**Provided passage**
★ ★ ★ ★ ★ ★ ★

Shorter lifespan too. 

Super Pro seems to be better constructed but will still compress and fail over time.


----------



## npace (Sep 3, 2012)

I've been over this before; but I'll say it again. Poly is not good for a bushing in a shear application; which is what this is. Go with the TT bushings unless you want to change these out annually. 
As for a write-up; I did one in my thread. You're going to want to use a hydraulic press. If you have a DSG you will also have to drop the subframe to get the driver's side control arm out. If you switch to passat control arms; you keep the stock A3 brackets. I was able to sell the passat ones on their own.


----------



## Bigo1087 (Feb 19, 2010)

I got my febi bushings in the US from Eeuroparts, they actually stock them & had a shipment coming in when i ordered.

http://www.eeuroparts.com/Parts/77682/Control-Arm-Bushing-Front-33973/


----------



## jrode (May 17, 2016)

Thanks for the write up!

I installed the RS3 / TT-RS bushings this weekend on my 2006 A3 2.0 FSI FWD. 

My car already had the S3 bushings installed, not sure if the previous owner did it, or maybe the 2006 'Sport' suspension on the 2.0 FSI included them from the factory? (Note S-Line was only offered on the 2.0 for 2007+). 

The results of the new RS3 vs the S3 bushings are good. Tightens up the front, better turn in, reduced dive, reduced body roll/lean in turns. Changes are small but noticeable, especially if you're driving the car hard. I think these bushings in the front help compliment my stiffer rear sway bar nicely.

No noticeable negatives or increase in NVH on my car, though I do already had track density strut mounts, dogbone insert, and Koni shocks, so my NVH baseline measurement may be higher then for a stock car.

PS: if anyone is looking to install these themselves, do a google search for 'DIY - TT-RS control arm bushings, without a press' for a guide - also see my comment at the end regarding the c-clamp


----------

★ ★ ★ ★ ★ ★ ★

**Data section**
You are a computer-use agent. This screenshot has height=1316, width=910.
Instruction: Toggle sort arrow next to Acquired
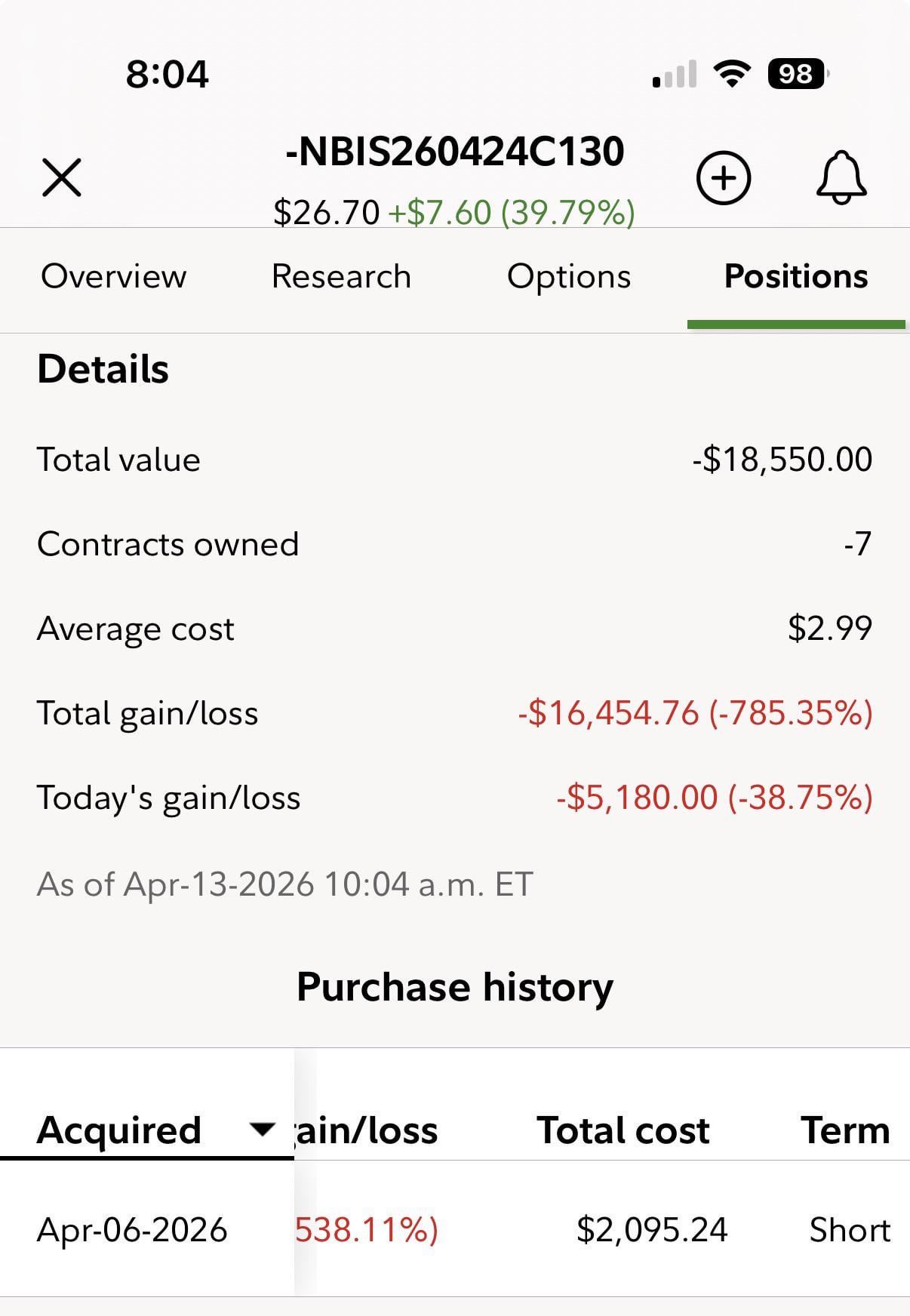pos(262,1129)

★ ★ ★ ★ ★ ★ ★

**What you will do**
A – From the forum thread on control arm bushings, list every improvement jrode reports after switching from the S3 bushings to the RS3 ones.
B – Please extract the part of the forum thread on control arm bushings that opens with the words containing "Shorter lifespan too." and closes with "these out annually.".

**Expected outputs**
A –
- Tightens up the front
- Better turn in
- Reduced dive
- Reduced body roll/lean in turns

B –
Shorter lifespan too. 

Super Pro seems to be better constructed but will still compress and fail over time.


----------



## npace (Sep 3, 2012)

I've been over this before; but I'll say it again. Poly is not good for a bushing in a shear application; which is what this is. Go with the TT bushings unless you want to change these out annually.